Badegäste sind in Rahden geteilter Meinung, ob Kapazität erhöht werden sollte
Halb voll oder halb leer?

Rahden (WB). Maximal 140 Personen sind erlaubt, daran lässt sich im Moment offenbar nicht rütteln. Das sind die behördlichen Vorgaben, daran können leider weder die Schwimmmeister noch die Badegäste etwas ändern. Gerade an den „Hundstagen“, am letzten Ferienwochenende ist das für die, die draußen bleiben müssen, kein wirkliches Vergnügen.

Montag, 10.08.2020, 02:00 Uhr aktualisiert: 10.08.2020, 05:04 Uhr
Viel Platz herrscht momentan, aufgrund eingeschränkter Besucherzahlen in den Becken des Rahdener Freibads. Foto: Peter Götz

„Über Besucherzahlen müssen Sie mit dem Rathaus reden,“ kommentiert die diensthabende Schwimmmeisterin Gabi Tiedemann die Situation. Sie hat die Verantwortung für die Sicherheit ihrer Badegäste und stets ein wachsames Auge auf den Betrieb in den Becken und auf den Liegewiesen. Sie ist es, die gegebenenfalls auch die behördlichen Vorschriften umsetzen muss – freundlich aber bestimmt. „Es spielt sich alles langsam ein,“ trifft es wohl am besten, und es ist ihr anzumerken, dass sie natürlich keine Spaßverderberin sein möchte, auch wenn es ihre Aufgabe ist, die Gäste zu ermahnen oder zu kontrollieren.

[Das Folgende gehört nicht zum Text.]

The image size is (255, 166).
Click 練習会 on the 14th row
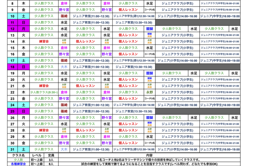(44, 42)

Unter den großen Ahornbäumen auf der hinteren Liegewiese haben es sich Sami und Lami mit einem kühlen, alkoholfreien Bierchen auf ihren Handtüchern gemütlich gemacht. Für sie ist es heute der zweite Anlauf, da im „Nachmittagsblock“ wegen erreichter Besucher-Höchstgrenze leider kein Platz mehr für sie war. „Nicht wirklich nachvollziehbar,“ macht Sami Shala, Eisengießer aus Rahden, seinen Standpunkt klar, während er auf die gähnende Leere auf der schattigen Wiese hinweist, „Bestimmungen sind schön und gut, gehen aber offensichtlich manchmal an der Wirklichkeit vorbei, wie man hier ganz deutlich sehen kann.“ Auch sein Kollege Lami Yalak wünscht sich mehr Augenmaß in den Verordnungen, weniger Diktat von „oben“ und traut den Badegästen durchaus zu, Eigenverantwortung zu übernehmen. „Dann müsste man an diesen heißen Tagen auch niemanden am Einlass abweisen oder lange in der Hitze warten lassen.“

Auf der großen Wiese gegenüber haben hauptsächlich Familien mit Kindern Quartier bezogen. Auch dort wird die Situation mit einem lachenden und einem weinenden Auge betrachtet. „Einerseits ist es natürlich schön, wieder in das Freibad zu können. Im Vergleich zum letzten Jahr ist das Angebot jedoch reichlich eingeschränkt,“ findet Familienvater Fatih Delioglu, während die Kinder zum Kiosk stürmen. Sein Nachbar Dominique Jack, der ebenfalls mit seinen Kindern die Badeanstalt besucht, pflichtet ihm bei. In der Tat: Ohne Kinderbecken und die tollen Wasserspielzeuge und Attraktionen, die gewöhnlich im Rahdener Freibad bereitstehen, bleibt für die Kinder eigentlich nur die eingeschränkt nutzbare Riesenrutsche und natürlich der Kiosk, der auch in Corona-Zeiten gut frequentiert ist.

Für Julia und Fabian aus Hannover, die auf Familienbesuch in Wehe sind, ist an diesem heißen Samstagabend alles „cool“. Die beiden jungen Musiker sind mal eben für eine schnelle Abkühlung, kurz vor „Ladenschluss“ ins Becken gesprungen und hatten natürlich um 19.30 Uhr keine Probleme mehr mit dem Einlass, da sich das Freibad um diese Zeit schon langsam leert.